Gilbert Haven (September 19, 1821 – January 3, 1880) was a Bishop of the Methodist Episcopal Church, elected in 1872.[1][2] He was consecrated a bishop on May 24, 1872 at the Brooklyn Academy of Music in New York.[3] He was an early benefactor of Clark College (now Clark Atlanta University), visualizing it as a university of all the Methodist schools founded for the education of freedmen (former African American slaves).
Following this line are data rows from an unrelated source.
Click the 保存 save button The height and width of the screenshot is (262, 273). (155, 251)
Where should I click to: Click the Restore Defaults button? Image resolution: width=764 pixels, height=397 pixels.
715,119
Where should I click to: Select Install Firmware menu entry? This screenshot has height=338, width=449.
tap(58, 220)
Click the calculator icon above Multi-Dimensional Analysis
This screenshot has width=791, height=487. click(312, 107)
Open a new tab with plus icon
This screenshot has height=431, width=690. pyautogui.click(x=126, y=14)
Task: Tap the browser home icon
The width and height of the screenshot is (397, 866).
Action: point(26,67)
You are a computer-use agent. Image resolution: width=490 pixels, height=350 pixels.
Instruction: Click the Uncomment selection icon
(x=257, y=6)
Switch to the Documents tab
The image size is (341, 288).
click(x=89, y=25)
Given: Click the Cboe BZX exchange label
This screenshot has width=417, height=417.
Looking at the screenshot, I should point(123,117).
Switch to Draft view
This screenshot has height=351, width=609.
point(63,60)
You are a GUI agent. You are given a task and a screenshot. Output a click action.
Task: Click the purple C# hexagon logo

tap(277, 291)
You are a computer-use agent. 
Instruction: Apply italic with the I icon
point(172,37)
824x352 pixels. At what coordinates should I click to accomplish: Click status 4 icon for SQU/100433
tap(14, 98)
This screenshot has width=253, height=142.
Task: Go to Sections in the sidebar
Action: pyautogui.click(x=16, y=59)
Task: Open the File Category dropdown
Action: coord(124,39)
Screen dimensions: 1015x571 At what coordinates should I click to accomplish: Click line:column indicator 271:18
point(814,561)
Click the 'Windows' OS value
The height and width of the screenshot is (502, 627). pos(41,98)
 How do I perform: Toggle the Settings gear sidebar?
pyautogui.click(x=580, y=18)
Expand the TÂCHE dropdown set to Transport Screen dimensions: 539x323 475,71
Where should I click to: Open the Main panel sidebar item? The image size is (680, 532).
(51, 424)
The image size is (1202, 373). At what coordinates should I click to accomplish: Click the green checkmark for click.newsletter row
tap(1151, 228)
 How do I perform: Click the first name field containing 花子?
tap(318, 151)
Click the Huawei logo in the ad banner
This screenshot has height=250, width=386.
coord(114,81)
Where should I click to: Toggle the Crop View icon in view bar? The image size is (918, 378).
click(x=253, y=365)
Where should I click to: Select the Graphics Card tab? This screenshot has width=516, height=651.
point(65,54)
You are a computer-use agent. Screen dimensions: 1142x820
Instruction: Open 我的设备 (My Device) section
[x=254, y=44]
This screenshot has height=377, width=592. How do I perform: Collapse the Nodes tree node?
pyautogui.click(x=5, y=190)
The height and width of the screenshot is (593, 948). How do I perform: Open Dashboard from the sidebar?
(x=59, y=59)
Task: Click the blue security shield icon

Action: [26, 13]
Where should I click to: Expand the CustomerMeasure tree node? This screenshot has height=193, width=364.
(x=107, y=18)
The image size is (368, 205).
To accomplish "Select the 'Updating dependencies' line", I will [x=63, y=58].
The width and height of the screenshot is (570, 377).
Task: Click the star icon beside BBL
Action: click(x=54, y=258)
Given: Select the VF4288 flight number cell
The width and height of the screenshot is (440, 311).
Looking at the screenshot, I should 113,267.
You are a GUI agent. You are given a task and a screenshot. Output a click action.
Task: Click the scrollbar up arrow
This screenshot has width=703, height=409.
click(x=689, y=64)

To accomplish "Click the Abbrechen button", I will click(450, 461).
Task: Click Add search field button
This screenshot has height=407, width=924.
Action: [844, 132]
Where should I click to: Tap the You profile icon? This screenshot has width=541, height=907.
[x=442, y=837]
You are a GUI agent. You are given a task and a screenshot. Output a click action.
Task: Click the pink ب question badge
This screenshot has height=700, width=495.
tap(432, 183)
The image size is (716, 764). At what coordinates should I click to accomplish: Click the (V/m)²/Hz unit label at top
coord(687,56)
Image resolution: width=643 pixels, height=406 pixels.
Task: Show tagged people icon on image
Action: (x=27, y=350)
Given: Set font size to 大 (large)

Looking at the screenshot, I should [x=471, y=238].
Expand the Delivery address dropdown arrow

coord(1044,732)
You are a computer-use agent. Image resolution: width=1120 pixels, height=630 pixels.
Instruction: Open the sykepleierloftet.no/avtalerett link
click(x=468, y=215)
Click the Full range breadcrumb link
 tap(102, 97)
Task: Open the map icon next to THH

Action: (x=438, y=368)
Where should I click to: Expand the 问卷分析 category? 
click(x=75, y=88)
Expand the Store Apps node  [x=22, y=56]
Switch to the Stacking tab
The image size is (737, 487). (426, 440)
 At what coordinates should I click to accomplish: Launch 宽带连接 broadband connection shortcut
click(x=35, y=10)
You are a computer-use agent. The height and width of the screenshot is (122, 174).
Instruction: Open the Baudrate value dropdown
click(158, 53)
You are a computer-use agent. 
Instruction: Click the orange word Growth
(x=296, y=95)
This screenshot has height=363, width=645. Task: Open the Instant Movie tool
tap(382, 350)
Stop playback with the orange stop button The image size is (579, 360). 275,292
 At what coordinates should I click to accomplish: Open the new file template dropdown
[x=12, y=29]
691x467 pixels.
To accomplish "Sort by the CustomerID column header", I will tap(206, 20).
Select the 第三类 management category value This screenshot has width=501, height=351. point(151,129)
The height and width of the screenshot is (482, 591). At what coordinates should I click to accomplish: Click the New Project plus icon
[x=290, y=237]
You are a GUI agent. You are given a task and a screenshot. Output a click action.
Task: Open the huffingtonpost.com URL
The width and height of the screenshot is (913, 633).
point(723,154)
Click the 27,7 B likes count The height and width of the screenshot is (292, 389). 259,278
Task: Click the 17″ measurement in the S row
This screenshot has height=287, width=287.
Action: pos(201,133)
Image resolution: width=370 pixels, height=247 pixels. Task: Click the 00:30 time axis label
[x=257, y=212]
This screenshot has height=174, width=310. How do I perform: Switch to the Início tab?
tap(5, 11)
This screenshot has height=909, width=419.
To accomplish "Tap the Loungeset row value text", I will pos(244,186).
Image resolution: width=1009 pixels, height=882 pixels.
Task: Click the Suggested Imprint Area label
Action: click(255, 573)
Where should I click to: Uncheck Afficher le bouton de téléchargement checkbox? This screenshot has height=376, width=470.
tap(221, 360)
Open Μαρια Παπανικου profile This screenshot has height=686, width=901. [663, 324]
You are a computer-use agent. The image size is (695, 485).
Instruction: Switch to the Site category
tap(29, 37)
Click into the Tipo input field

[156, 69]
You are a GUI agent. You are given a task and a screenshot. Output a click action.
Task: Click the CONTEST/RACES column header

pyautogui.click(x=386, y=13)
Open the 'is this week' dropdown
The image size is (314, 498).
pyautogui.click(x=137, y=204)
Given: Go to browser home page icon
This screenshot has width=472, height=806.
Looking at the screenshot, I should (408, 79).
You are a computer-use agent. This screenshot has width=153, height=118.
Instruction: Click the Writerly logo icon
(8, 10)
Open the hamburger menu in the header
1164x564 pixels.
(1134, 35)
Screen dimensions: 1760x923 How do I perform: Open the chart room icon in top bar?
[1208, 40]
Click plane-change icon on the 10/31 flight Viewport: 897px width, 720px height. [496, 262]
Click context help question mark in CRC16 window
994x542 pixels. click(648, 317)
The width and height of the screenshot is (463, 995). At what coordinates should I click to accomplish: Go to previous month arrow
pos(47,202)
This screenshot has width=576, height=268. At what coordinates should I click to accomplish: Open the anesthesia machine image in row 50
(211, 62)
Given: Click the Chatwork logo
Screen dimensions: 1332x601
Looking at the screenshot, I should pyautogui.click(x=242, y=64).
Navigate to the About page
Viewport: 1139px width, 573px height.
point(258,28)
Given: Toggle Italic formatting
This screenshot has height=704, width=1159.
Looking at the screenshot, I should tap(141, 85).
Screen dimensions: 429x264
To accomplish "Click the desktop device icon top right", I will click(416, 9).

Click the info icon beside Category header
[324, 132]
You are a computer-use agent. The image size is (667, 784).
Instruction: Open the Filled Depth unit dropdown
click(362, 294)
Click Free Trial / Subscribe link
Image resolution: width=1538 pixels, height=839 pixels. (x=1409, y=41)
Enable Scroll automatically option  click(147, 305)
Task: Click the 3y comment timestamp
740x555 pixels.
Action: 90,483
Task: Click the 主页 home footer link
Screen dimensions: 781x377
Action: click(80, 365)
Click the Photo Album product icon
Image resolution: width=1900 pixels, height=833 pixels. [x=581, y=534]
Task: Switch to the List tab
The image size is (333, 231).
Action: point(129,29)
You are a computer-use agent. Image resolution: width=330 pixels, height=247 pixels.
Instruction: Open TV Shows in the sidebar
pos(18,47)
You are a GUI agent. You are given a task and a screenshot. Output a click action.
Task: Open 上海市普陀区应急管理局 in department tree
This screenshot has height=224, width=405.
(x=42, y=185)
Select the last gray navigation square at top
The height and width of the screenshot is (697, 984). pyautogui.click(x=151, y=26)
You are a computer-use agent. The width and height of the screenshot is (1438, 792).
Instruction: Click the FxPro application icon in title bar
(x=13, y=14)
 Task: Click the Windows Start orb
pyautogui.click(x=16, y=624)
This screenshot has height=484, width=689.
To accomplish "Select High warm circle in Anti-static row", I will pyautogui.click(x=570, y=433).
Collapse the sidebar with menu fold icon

He succeeded Bishop Davis Wasgatt Clark (for whom Clark College was named) as the President of the Freedman's Aid Society of the Methodist Episcopal Church.

He married Mary Ingraham in 1851; she died ten years later.[4] They had two children, one of whom, William, served for 29 years as the general secretary of the American Bible Society.[5]

He was born September 19, 1821 in Malden, Massachusetts and died there the evening of January 3, 1880.[4] In 1846 he graduated with honors from Wesleyan University and then taught Greek and Latin[4] He traveled widely, visiting the Holy Land, Africa, Mexico and Europe, and was an early proponent of equality of the sexes.[4] He became a member of the New England Annual Conference in 1851,[4] and served as bishop in Atlanta to a conference composed entirely of African Americans.[6] When in Liberia three years before he died, he contacted malaria, from which he never fully recovered, and which finally caused his death.[4][6]

He believed in the absolute equality of all persons, and if they are equal in the eyes of God, he held that civil society would have to recognize their equality under law and in practice. He was absolutely opposed to the practice of any type of racial separation in churches.[6] Due to his radical egalitarian views, shocking at the time, no Northern conference would have him as a bishop---hence, his appointment to an all black mission conference.[6]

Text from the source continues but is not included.